Açúcar reage com déficit global maior e riscos na Europa, mas cenário ainda tem pressão baixista
Déficit global muda percepção dos preços
Foto: Pixabay
O mercado de açúcar ganhou força em agosto de 2026 e rompeu a marca de USDc 16 por libra-peso em Nova York, depois de um julho marcado por preços mais contidos. A revisão para um déficit mundial maior, problemas climáticos na Europa e rumores de demanda indiana deram sustentação às cotações, mas a baixa procura física continua impondo cautela, segundo dados divulgados pela Consultoria Agro do Itaú BBA.

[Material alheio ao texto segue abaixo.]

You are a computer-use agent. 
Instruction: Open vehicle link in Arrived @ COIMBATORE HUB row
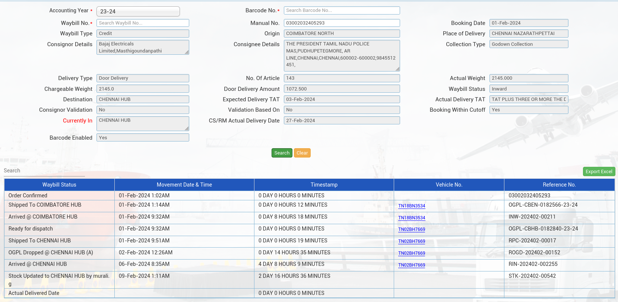tap(412, 218)
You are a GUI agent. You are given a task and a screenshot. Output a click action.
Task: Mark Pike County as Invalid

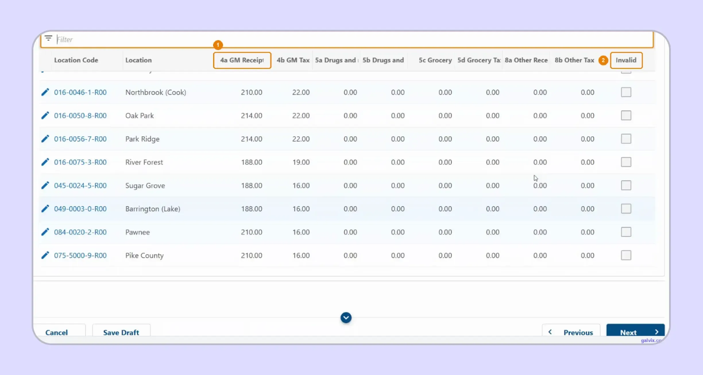tap(626, 255)
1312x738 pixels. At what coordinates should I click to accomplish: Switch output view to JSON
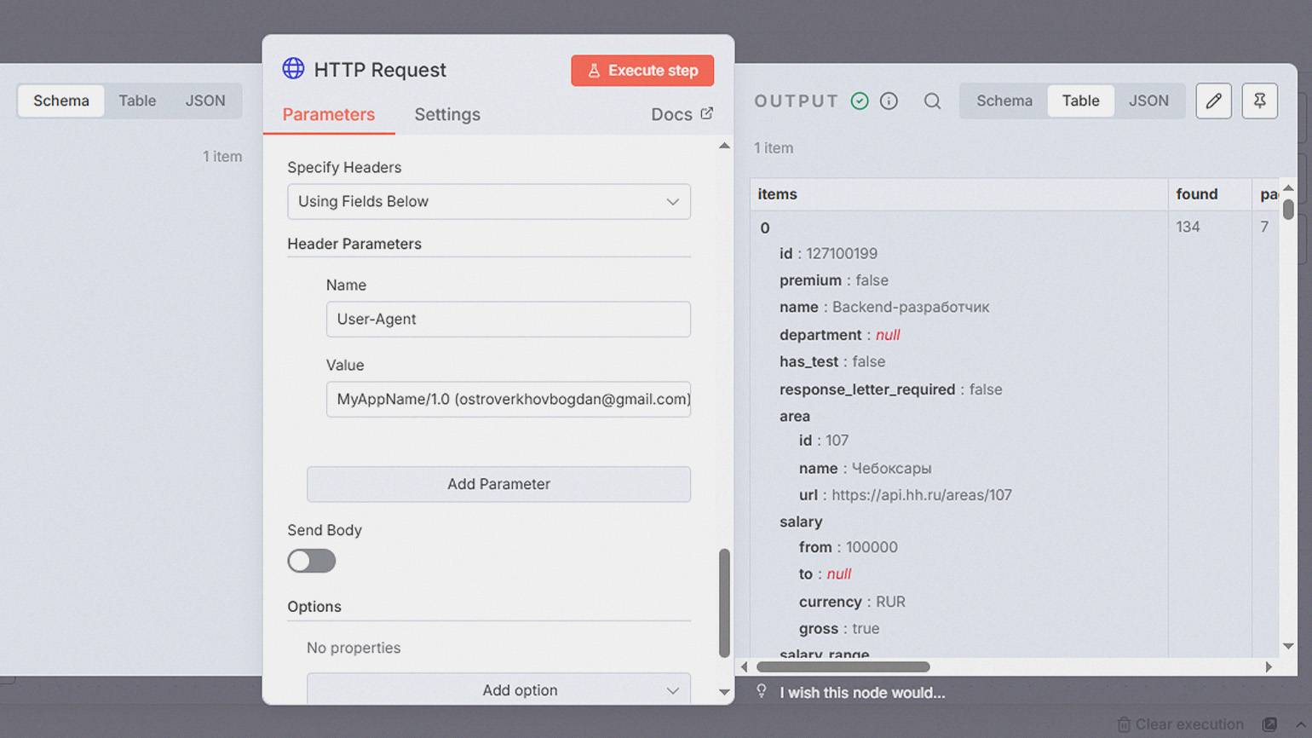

Déficit global muda percepção dos preços
Durante julho, o contrato nº 11 de outubro se aproximou de USDc 15 por libra-peso e chegou a superar pontualmente esse nível. De acordo com a Consultoria Agro do Itaú BBA, a ampla disponibilidade de curto prazo, a recuperação das monções asiáticas e a demanda internacional enfraquecida impediram uma valorização mais consistente naquele momento.
O ambiente mudou em agosto. Segundo dados divulgados pela Consultoria Agro do Itaú BBA, a estimativa própria de déficit mundial para 2026/27 foi ampliada de 700 mil para 1,4 milhão de toneladas. O relatório também cita projeção da Czarnikow de déficit de 2,9 milhões de toneladas para a temporada 2027/28, adicionando sustentação ao mercado.
Um dos responsáveis pela revisão foi o clima europeu. A onda de calor e a escassez de chuvas reduziram o potencial da beterraba açucareira e passaram a pesar sobre as expectativas de produção. De acordo com a Consultoria Agro do Itaú BBA, esse fator foi determinante para ampliar a projeção de déficit no ciclo 2026/27.
Índia e Brasil também movimentam o açúcar
Na Índia, as expectativas de chuvas abaixo da média e medidas do governo para controlar a inflação reacenderam rumores de importação. A Consultoria Agro do Itaú BBA ressalta, entretanto, que a operação ainda não apresentava viabilidade econômica, já que a combinação de valorização do açúcar e desvalorização da rúpia deixava o produto importado mais caro que o açúcar disponível internamente.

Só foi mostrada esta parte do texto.